[Information given — start]
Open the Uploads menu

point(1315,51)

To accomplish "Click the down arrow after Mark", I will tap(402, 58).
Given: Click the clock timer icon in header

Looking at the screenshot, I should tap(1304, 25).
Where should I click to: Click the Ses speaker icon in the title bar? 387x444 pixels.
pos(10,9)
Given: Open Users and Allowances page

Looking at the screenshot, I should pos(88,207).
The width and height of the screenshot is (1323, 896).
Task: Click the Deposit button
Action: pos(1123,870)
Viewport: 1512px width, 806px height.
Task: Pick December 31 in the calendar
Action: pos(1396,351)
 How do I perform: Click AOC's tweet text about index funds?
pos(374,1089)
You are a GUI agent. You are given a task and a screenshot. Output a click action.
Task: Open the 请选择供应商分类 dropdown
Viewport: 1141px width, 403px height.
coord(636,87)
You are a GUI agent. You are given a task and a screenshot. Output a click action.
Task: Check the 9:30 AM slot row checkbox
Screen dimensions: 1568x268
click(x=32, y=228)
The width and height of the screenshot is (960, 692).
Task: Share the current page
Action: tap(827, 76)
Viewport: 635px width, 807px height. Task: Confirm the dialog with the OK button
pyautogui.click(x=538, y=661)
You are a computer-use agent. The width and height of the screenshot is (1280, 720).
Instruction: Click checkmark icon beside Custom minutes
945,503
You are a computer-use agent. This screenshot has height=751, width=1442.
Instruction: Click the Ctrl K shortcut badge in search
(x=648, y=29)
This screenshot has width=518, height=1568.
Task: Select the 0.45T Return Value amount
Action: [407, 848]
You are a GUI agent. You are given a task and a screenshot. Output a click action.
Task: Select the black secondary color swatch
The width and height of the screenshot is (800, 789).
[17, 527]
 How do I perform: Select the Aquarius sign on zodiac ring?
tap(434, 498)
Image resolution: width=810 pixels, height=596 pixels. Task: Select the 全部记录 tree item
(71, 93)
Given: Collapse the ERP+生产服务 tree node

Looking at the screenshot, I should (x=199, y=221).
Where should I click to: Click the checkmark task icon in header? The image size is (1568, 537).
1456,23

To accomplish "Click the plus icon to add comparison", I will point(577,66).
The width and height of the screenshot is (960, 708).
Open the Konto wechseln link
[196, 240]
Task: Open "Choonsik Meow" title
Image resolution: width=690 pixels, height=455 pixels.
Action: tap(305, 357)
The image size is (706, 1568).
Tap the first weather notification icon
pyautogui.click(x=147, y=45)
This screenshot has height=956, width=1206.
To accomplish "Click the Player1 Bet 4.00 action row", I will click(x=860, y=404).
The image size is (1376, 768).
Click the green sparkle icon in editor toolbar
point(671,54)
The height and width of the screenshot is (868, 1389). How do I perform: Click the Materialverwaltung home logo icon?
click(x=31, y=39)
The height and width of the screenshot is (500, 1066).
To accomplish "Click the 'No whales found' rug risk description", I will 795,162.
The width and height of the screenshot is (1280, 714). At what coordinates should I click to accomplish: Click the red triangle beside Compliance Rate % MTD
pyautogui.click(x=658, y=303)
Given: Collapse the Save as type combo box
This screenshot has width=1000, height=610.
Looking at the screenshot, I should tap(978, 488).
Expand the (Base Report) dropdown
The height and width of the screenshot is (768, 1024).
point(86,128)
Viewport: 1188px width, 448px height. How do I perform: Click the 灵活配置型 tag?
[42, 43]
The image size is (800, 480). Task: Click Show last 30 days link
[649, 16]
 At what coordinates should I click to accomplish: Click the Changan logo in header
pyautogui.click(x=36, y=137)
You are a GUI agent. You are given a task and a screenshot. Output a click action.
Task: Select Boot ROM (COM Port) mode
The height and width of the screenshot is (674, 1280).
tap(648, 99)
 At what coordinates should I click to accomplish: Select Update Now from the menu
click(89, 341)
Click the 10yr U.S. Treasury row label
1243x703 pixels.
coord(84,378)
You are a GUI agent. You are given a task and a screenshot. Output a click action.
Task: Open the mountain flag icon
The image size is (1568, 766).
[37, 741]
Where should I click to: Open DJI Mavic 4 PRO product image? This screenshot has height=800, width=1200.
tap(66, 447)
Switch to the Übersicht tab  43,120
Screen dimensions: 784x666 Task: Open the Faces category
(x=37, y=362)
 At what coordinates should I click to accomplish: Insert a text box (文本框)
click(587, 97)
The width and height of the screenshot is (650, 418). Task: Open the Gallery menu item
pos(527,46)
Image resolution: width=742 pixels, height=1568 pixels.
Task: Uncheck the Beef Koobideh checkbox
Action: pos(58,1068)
[Information given — finish]
Return the full data above, line for line.

Your solution:
Open the Uploads menu

point(1315,51)

To accomplish "Click the down arrow after Mark", I will tap(402, 58).
Given: Click the clock timer icon in header

Looking at the screenshot, I should tap(1304, 25).
Where should I click to: Click the Ses speaker icon in the title bar? 387x444 pixels.
pos(10,9)
Given: Open Users and Allowances page

Looking at the screenshot, I should pos(88,207).
The width and height of the screenshot is (1323, 896).
Task: Click the Deposit button
Action: pos(1123,870)
Viewport: 1512px width, 806px height.
Task: Pick December 31 in the calendar
Action: pos(1396,351)
 How do I perform: Click AOC's tweet text about index funds?
pos(374,1089)
You are a GUI agent. You are given a task and a screenshot. Output a click action.
Task: Open the 请选择供应商分类 dropdown
Viewport: 1141px width, 403px height.
coord(636,87)
You are a GUI agent. You are given a task and a screenshot. Output a click action.
Task: Check the 9:30 AM slot row checkbox
Screen dimensions: 1568x268
click(x=32, y=228)
The width and height of the screenshot is (960, 692).
Task: Share the current page
Action: tap(827, 76)
Viewport: 635px width, 807px height. Task: Confirm the dialog with the OK button
pyautogui.click(x=538, y=661)
You are a computer-use agent. The width and height of the screenshot is (1280, 720).
Instruction: Click checkmark icon beside Custom minutes
945,503
You are a computer-use agent. This screenshot has height=751, width=1442.
Instruction: Click the Ctrl K shortcut badge in search
(x=648, y=29)
This screenshot has width=518, height=1568.
Task: Select the 0.45T Return Value amount
Action: [407, 848]
You are a GUI agent. You are given a task and a screenshot. Output a click action.
Task: Select the black secondary color swatch
The width and height of the screenshot is (800, 789).
[17, 527]
 How do I perform: Select the Aquarius sign on zodiac ring?
tap(434, 498)
Image resolution: width=810 pixels, height=596 pixels. Task: Select the 全部记录 tree item
(71, 93)
Given: Collapse the ERP+生产服务 tree node

Looking at the screenshot, I should (x=199, y=221).
Where should I click to: Click the checkmark task icon in header? The image size is (1568, 537).
1456,23

To accomplish "Click the plus icon to add comparison", I will point(577,66).
The width and height of the screenshot is (960, 708).
Open the Konto wechseln link
[196, 240]
Task: Open "Choonsik Meow" title
Image resolution: width=690 pixels, height=455 pixels.
Action: tap(305, 357)
The image size is (706, 1568).
Tap the first weather notification icon
pyautogui.click(x=147, y=45)
This screenshot has height=956, width=1206.
To accomplish "Click the Player1 Bet 4.00 action row", I will click(x=860, y=404).
The image size is (1376, 768).
Click the green sparkle icon in editor toolbar
point(671,54)
The height and width of the screenshot is (868, 1389). How do I perform: Click the Materialverwaltung home logo icon?
click(x=31, y=39)
The height and width of the screenshot is (500, 1066).
To accomplish "Click the 'No whales found' rug risk description", I will 795,162.
The width and height of the screenshot is (1280, 714). At what coordinates should I click to accomplish: Click the red triangle beside Compliance Rate % MTD
pyautogui.click(x=658, y=303)
Given: Collapse the Save as type combo box
This screenshot has width=1000, height=610.
Looking at the screenshot, I should tap(978, 488).
Expand the (Base Report) dropdown
The height and width of the screenshot is (768, 1024).
point(86,128)
Viewport: 1188px width, 448px height. How do I perform: Click the 灵活配置型 tag?
[42, 43]
The image size is (800, 480). Task: Click Show last 30 days link
[649, 16]
 At what coordinates should I click to accomplish: Click the Changan logo in header
pyautogui.click(x=36, y=137)
You are a GUI agent. You are given a task and a screenshot. Output a click action.
Task: Select Boot ROM (COM Port) mode
The height and width of the screenshot is (674, 1280).
tap(648, 99)
 At what coordinates should I click to accomplish: Select Update Now from the menu
click(89, 341)
Click the 10yr U.S. Treasury row label
1243x703 pixels.
coord(84,378)
You are a GUI agent. You are given a task and a screenshot. Output a click action.
Task: Open the mountain flag icon
The image size is (1568, 766).
[37, 741]
Where should I click to: Open DJI Mavic 4 PRO product image? This screenshot has height=800, width=1200.
tap(66, 447)
Switch to the Übersicht tab  43,120
Screen dimensions: 784x666 Task: Open the Faces category
(x=37, y=362)
 At what coordinates should I click to accomplish: Insert a text box (文本框)
click(587, 97)
The width and height of the screenshot is (650, 418). Task: Open the Gallery menu item
pos(527,46)
Image resolution: width=742 pixels, height=1568 pixels.
Task: Uncheck the Beef Koobideh checkbox
Action: pos(58,1068)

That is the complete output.